Assuming you have an external harddrive I would test this theory. Copy (don't move, just for security) your iTunes library (perhaps with fewer songs if you have a large collection) to an external harddrive in the same way the link recommends then point to that as the library, again as the link describes. On the second user go in once again and point to the same library.

This way both users should have access to the same files and library and, therefore, be able to add and remove things from it.

I can't guarantee this, at least not at the moment, but it's my guess on how things would work. The reason apple states you need to add all songs multiple times is that you are simply moving user 1's library and then importing things from user 1 to user 2's library.
 

marc.garcia

macrumors regular
Original poster
Jul 26, 2010
131
2
Excuses for my late response. I thought I had posted a replay, but it looks like I failed to post it back when I got your response.

I apologize, I was a little overtired when I read the link and basically read it with "To share your music with multiple user accounts on one computer" and "To listen to another account's music files" being two different things which would make the note in question only relevant to the latter.
No problem at all.

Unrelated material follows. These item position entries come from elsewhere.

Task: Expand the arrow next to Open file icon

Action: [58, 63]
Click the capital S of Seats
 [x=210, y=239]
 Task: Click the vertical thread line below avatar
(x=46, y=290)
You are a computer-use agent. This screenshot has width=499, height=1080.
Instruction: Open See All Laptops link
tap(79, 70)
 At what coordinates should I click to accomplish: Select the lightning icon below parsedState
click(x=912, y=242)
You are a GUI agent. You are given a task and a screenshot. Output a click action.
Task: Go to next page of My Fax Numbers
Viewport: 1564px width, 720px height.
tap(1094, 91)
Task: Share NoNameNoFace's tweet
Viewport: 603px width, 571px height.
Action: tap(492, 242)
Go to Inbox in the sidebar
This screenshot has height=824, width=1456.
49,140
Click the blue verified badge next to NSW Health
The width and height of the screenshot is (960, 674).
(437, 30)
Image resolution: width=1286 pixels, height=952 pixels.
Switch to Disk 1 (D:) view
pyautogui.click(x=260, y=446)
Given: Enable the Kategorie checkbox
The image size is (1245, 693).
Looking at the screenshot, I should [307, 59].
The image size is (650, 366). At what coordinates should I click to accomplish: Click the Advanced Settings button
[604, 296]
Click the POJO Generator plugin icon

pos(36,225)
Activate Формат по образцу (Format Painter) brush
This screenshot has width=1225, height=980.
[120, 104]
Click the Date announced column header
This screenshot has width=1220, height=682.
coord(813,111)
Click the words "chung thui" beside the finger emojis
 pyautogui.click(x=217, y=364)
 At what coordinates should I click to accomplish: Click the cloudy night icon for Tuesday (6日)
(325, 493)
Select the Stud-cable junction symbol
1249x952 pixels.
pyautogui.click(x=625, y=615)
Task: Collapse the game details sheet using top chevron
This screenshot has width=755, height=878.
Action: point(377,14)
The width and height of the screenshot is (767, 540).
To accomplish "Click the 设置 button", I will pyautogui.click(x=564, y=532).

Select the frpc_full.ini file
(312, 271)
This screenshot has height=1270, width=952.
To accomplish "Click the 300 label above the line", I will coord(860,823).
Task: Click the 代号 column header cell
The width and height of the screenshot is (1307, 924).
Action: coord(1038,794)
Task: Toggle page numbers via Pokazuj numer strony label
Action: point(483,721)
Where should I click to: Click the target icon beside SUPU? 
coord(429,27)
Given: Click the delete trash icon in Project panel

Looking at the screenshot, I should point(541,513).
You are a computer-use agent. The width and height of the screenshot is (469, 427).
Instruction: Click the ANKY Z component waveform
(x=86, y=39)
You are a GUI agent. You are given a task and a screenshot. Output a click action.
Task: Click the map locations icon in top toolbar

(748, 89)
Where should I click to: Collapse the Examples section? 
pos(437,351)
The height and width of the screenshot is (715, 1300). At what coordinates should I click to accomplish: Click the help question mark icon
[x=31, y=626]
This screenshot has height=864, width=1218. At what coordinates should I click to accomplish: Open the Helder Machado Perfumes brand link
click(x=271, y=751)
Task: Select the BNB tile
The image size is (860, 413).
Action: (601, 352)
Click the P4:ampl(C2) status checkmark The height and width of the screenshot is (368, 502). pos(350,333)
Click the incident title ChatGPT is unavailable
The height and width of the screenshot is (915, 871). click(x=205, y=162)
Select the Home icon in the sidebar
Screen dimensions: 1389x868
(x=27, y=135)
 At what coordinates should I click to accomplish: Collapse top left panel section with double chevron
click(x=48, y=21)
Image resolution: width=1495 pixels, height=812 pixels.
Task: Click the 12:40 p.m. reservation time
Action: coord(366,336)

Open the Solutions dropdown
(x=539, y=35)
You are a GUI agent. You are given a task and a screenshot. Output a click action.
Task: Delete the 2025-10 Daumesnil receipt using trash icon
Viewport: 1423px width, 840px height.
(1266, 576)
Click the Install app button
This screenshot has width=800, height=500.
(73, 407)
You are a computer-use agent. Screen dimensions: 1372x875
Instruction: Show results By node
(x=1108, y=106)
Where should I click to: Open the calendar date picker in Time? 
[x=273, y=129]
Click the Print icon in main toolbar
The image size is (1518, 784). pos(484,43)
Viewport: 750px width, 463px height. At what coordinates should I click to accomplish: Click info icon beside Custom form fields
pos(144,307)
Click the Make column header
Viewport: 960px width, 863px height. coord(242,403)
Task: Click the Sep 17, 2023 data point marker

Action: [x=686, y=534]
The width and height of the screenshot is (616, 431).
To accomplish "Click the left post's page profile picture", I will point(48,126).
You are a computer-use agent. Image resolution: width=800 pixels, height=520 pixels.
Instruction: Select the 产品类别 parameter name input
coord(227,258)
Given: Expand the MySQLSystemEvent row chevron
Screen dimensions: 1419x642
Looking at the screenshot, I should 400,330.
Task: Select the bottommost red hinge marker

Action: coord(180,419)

No need to apologise... I should thank you for taking the time to respond to my question instead :)

Assuming you have an external harddrive I would test this theory. Copy (don't move, just for security) your iTunes library (perhaps with fewer songs if you have a large collection) to an external harddrive in the same way the link recommends then point to that as the library, again as the link describes.
My library already "lives" in the Shared folder. This way, all users can access the library. Please note that Apple does not indicate that the metadata/configuration files to be moved to that Shared folder; those files must remain in each user's space.
On the second user go in once again and point to the same library.
Sure, that's done also in further steps on the article.
This way both users should have access to the same files and library and, therefore, be able to add and remove things from it.
... yes, you are right. All the files are accessible by the other user.

The problem, however, is that any additional album added to user A library will not bee seen automatically by user B as those two users do not share the configuration file/metadata.